Task prompt: Rewrite all of the data below, putting "interface agent" wherever "GUI agent" occurs and changing nothing else.

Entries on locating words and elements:
============================================================

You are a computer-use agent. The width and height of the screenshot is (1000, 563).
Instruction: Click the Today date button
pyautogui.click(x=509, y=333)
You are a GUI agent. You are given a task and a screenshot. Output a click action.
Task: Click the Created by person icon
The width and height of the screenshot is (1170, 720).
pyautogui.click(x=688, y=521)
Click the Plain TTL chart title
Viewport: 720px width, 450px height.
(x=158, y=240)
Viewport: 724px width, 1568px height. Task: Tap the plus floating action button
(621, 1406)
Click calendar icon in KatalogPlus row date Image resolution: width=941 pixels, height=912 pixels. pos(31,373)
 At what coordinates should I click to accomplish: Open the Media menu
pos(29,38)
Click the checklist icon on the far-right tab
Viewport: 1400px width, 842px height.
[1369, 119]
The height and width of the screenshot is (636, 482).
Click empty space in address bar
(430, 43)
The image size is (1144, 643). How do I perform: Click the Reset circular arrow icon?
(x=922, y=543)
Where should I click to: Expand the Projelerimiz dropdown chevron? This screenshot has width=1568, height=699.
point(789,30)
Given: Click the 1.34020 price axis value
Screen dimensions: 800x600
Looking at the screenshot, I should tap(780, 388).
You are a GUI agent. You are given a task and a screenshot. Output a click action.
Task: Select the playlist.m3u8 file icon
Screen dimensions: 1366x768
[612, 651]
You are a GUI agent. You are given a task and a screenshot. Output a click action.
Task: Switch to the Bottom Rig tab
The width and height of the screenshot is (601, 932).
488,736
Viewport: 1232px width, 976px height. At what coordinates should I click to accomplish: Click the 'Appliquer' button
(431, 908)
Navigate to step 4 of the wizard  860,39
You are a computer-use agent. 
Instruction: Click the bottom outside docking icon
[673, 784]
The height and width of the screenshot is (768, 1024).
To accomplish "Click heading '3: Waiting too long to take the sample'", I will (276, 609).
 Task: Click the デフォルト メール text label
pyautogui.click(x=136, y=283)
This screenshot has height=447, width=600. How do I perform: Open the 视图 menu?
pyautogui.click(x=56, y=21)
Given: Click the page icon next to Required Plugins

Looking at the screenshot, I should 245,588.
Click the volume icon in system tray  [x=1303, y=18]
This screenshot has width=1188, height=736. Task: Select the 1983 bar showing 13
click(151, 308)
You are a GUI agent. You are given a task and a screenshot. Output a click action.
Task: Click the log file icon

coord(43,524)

============================================================

Final answer:
You are a computer-use agent. The width and height of the screenshot is (1000, 563).
Instruction: Click the Today date button
pyautogui.click(x=509, y=333)
You are a interface agent. You are given a task and a screenshot. Output a click action.
Task: Click the Created by person icon
The width and height of the screenshot is (1170, 720).
pyautogui.click(x=688, y=521)
Click the Plain TTL chart title
Viewport: 720px width, 450px height.
(x=158, y=240)
Viewport: 724px width, 1568px height. Task: Tap the plus floating action button
(621, 1406)
Click calendar icon in KatalogPlus row date Image resolution: width=941 pixels, height=912 pixels. pos(31,373)
 At what coordinates should I click to accomplish: Open the Media menu
pos(29,38)
Click the checklist icon on the far-right tab
Viewport: 1400px width, 842px height.
[1369, 119]
The height and width of the screenshot is (636, 482).
Click empty space in address bar
(430, 43)
The image size is (1144, 643). How do I perform: Click the Reset circular arrow icon?
(x=922, y=543)
Where should I click to: Expand the Projelerimiz dropdown chevron? This screenshot has width=1568, height=699.
point(789,30)
Given: Click the 1.34020 price axis value
Screen dimensions: 800x600
Looking at the screenshot, I should tap(780, 388).
You are a interface agent. You are given a task and a screenshot. Output a click action.
Task: Select the playlist.m3u8 file icon
Screen dimensions: 1366x768
[612, 651]
You are a interface agent. You are given a task and a screenshot. Output a click action.
Task: Switch to the Bottom Rig tab
The width and height of the screenshot is (601, 932).
488,736
Viewport: 1232px width, 976px height. At what coordinates should I click to accomplish: Click the 'Appliquer' button
(431, 908)
Navigate to step 4 of the wizard  860,39
You are a computer-use agent. 
Instruction: Click the bottom outside docking icon
[673, 784]
The height and width of the screenshot is (768, 1024).
To accomplish "Click heading '3: Waiting too long to take the sample'", I will (276, 609).
 Task: Click the デフォルト メール text label
pyautogui.click(x=136, y=283)
This screenshot has height=447, width=600. How do I perform: Open the 视图 menu?
pyautogui.click(x=56, y=21)
Given: Click the page icon next to Required Plugins

Looking at the screenshot, I should 245,588.
Click the volume icon in system tray  [x=1303, y=18]
This screenshot has width=1188, height=736. Task: Select the 1983 bar showing 13
click(151, 308)
You are a interface agent. You are given a task and a screenshot. Output a click action.
Task: Click the log file icon

coord(43,524)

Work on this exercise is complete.